Résumé de la décision
La décision concerne un litige entre la société anonyme Prilec et un de ses employés, M. X..., au sujet de la rémunération des congés payés. La société avait inscrit la journée du 15 août 1963, qui tombait pendant la période de congés payés, sur la liste des jours fériés indemnisables, remplaçant ainsi le jour du 11 novembre. Le conseil des prud'hommes avait condamné la société à verser une indemnité compensatrice à M. X... pour cette journée, considérant que l'inscription de ce jour férié constituait un engagement contractuel. Cependant, la Cour de cassation a annulé ce jugement, estimant que l'application de l'accord collectif en vigueur à cette date devait primer, et que la journée du 15 août avait déjà été indemnisée au titre des congés payés.
Arguments pertinents
1. Engagement contractuel et droits acquis : Le jugement initial a été fondé sur l'idée que la publication par la société des jours fériés à indemniser constituait un engagement contractuel, et que cela avait été perçu comme un droit acquis par le personnel. Cependant, la Cour de cassation a souligné que cet engagement ne pouvait pas primer sur les dispositions de l'accord collectif en vigueur.

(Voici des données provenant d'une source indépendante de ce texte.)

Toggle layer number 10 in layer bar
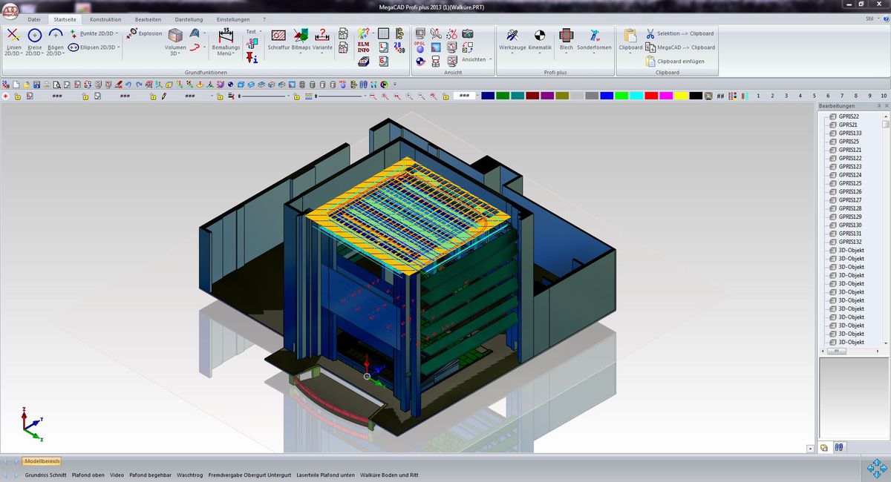 (x=884, y=96)
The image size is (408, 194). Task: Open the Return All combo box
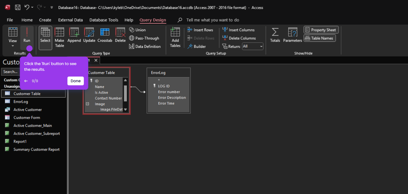click(x=253, y=46)
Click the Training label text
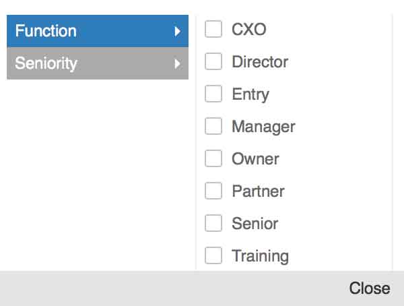This screenshot has width=404, height=306. [x=260, y=256]
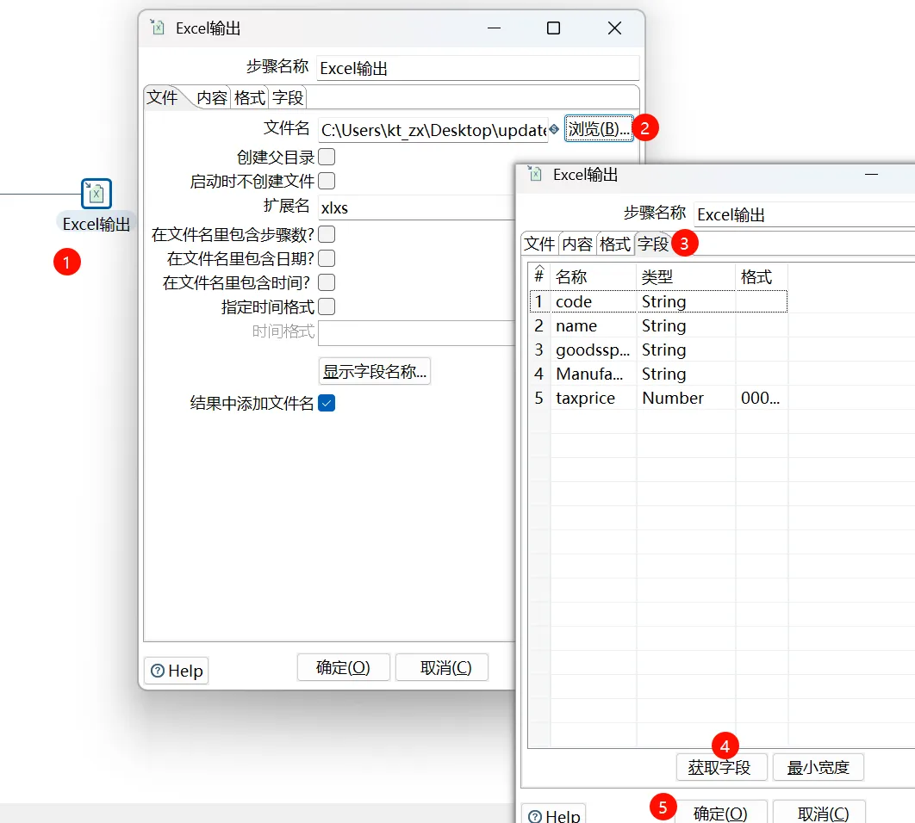Click the variable diamond icon beside 文件名 field

point(554,129)
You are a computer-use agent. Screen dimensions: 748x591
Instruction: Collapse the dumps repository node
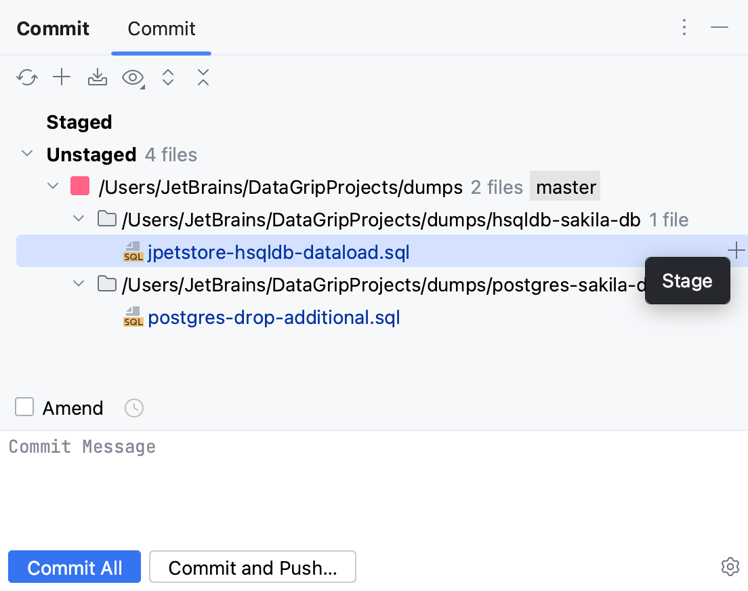click(x=53, y=186)
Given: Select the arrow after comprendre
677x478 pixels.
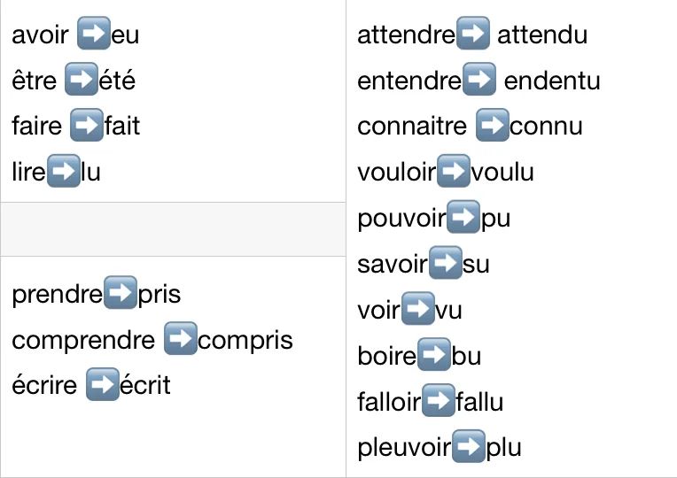Looking at the screenshot, I should (x=181, y=338).
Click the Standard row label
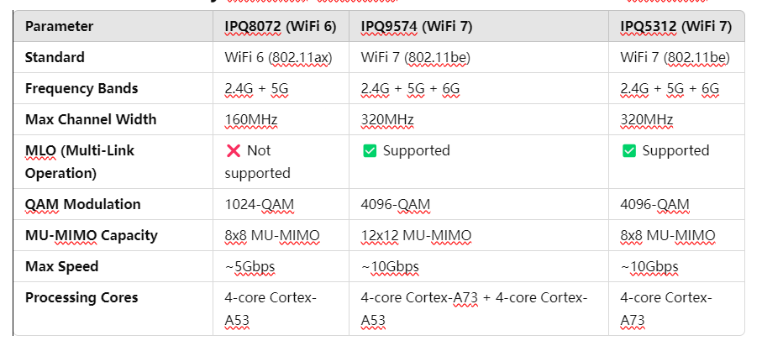 (55, 58)
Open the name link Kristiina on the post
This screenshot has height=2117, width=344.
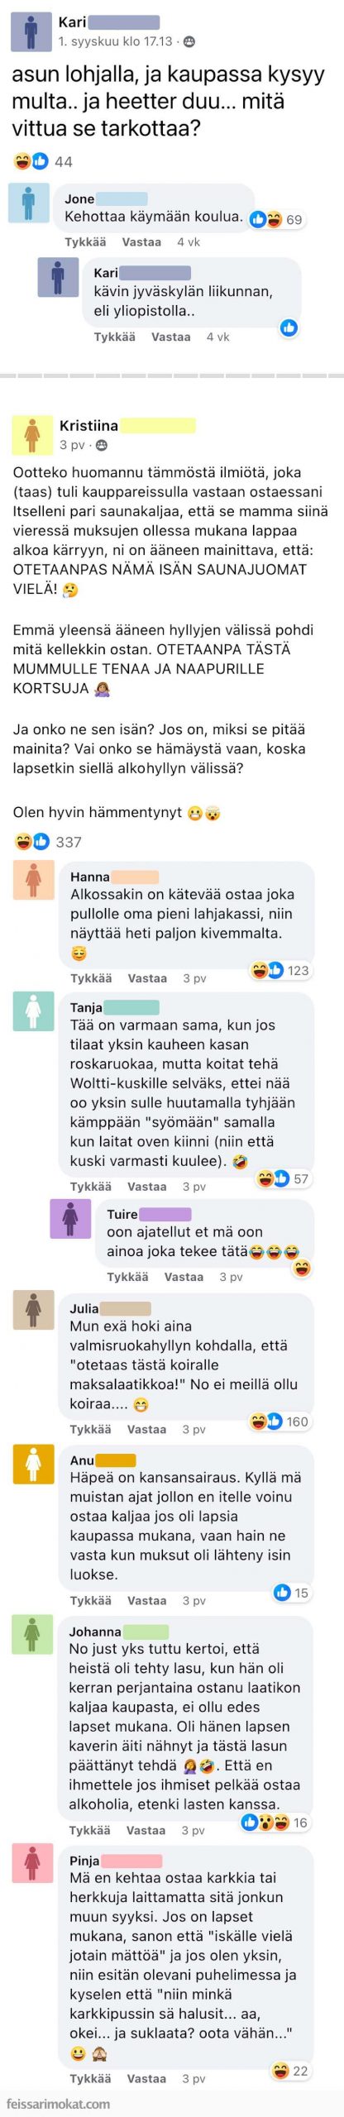[88, 425]
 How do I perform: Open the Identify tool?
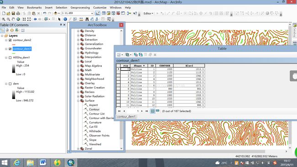(x=65, y=19)
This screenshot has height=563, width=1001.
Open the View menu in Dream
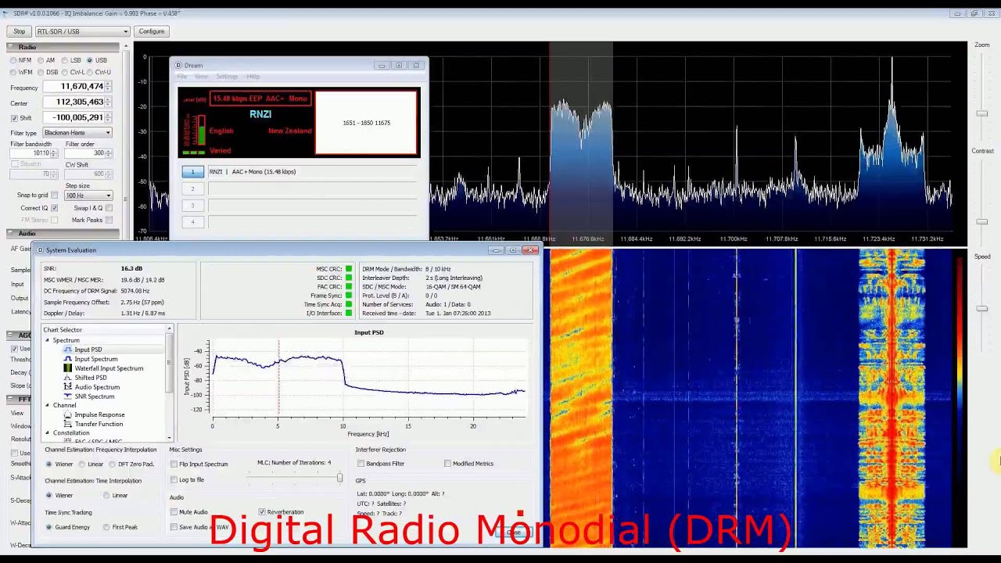(201, 77)
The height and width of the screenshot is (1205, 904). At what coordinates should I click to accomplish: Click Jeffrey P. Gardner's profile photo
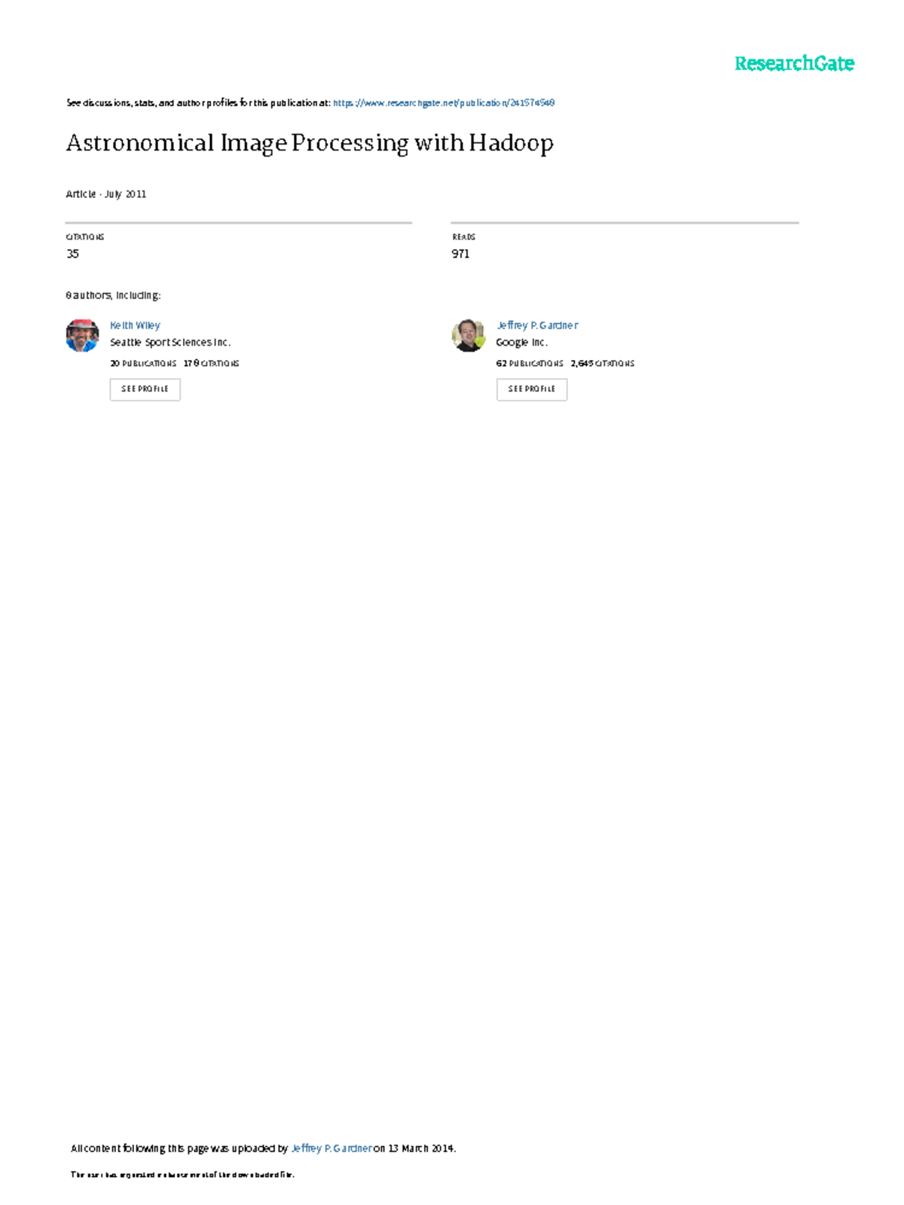(469, 335)
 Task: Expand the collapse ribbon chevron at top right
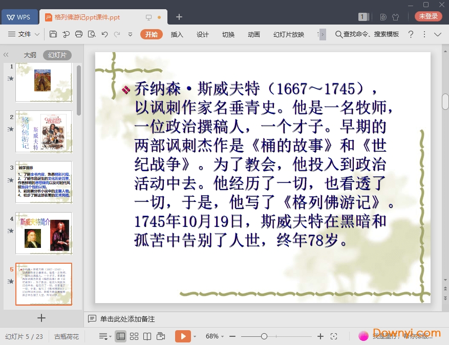437,34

2. Application des accords collectifs : La Cour a statué que l'article 4 de l'avenant du 25 mars 1963 stipulait que les nouvelles dispositions s'appliqueraient à tous les congés pris après la date de signature de l'avenant. Cela signifie que les règles concernant les congés payés, plus avantageuses, devaient être appliquées, et que la journée du 15 août 1963 devait être considérée comme un jour de congé payé, sans droit à une indemnité supplémentaire.
Interprétations et citations légales
1. Code du travail - Article 31 et suivants : Ces articles régissent les droits des travailleurs en matière de congés payés et précisent les conditions d'application des accords collectifs. L'article 19 de l'avenant ouvrier à la convention collective de la métallurgie stipule que la durée du congé annuel payé est de quatre semaines pour douze mois de travail effectif, et que les jours fériés tombant pendant cette période sont considérés comme ouvrables.
2. Avenant du 25 mars 1963 - Article 4 : Cet article précise que les dispositions de l'avenant sont applicables à tous les congés pris après sa signature. La Cour a interprété cela comme signifiant que les nouvelles règles devaient s'appliquer, annulant ainsi la possibilité de considérer la journée du 15 août comme un jour férié indemnisable, puisque cela aurait déjà été compensé par les congés payés.
En conclusion, la décision de la Cour de cassation met en lumière l'importance des accords collectifs dans la régulation des droits des travailleurs et souligne que les engagements unilatéraux d'un employeur ne peuvent pas contredire les dispositions plus favorables établies par ces accords.